The author thanks Aishwary Kumar and an anonymous referee of EPW for their encouraging remarks and precise suggestions.
The intellectual discourse in India has since long been sitting comfortably in its deliberate blindness towards certain proper names of suffering. The proper name of caste struggled to find place in the world of social science theory as upper-caste academicians did not care or pay attention to it. Both liberals and Marxists in India have been reluctant to expand the terminologies of their discourse to include caste as a political category deserving theoretical investigation. Caste was of course mentioned, but never in terms of a political hierarchy that thwarted social change. And Untouchability was addressed not in its radical (meaning, radically exploitative) specificity but as a feature within the caste problem. The left and liberal discourse that supported reservations did so through the Western narrative of positive discrimination, or affirmative action. It was welcomed within the narrative of special, legitimate rights. But this did not simultaneously translate into a political discourse of caste erasure, of challenging the ideological edifice of the caste system.

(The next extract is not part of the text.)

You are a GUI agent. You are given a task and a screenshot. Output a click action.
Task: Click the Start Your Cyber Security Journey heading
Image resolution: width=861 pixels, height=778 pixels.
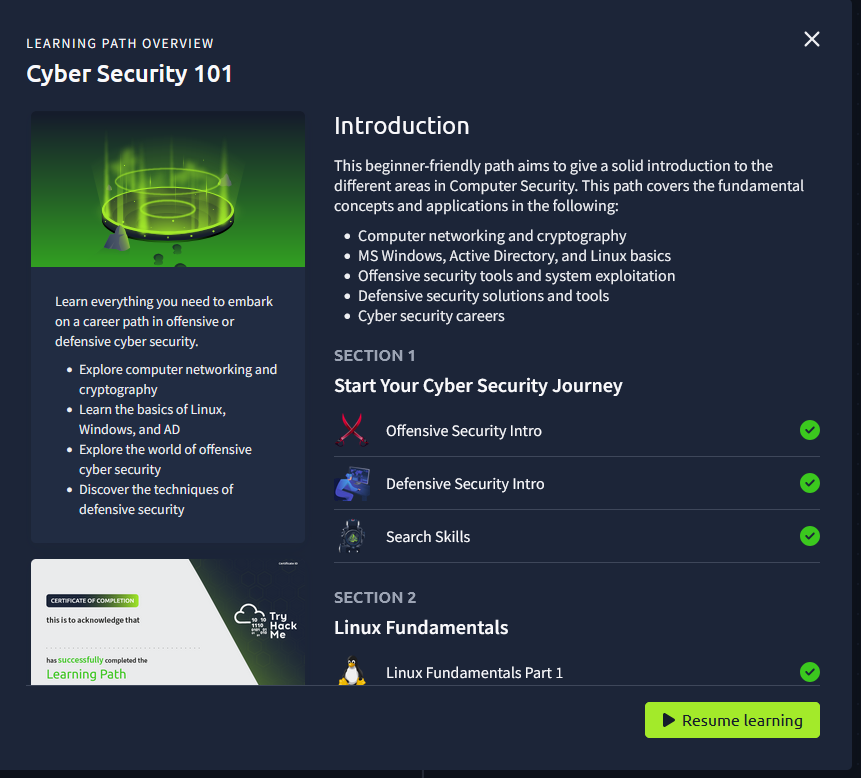[x=478, y=386]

The grounds were laid by a host of Indian political and social thinkers. In The Discovery of India (1964), Jawaharlal Nehru (1985: 85) speculated on the “fluid condition” of caste in its earlier stages, and “rigidity” coming in only later. According to Nehru (1985: 216), the institution of caste, “with all its evils … was infinitely better than slavery.” Unlike slave-labour in Greece, Nehru found “a measure of freedom” in the fixed occupational system of caste. This led, according to Nehru (1985: 216) “to a high degree of specialisation and skill in handicrafts and craftsmanship.”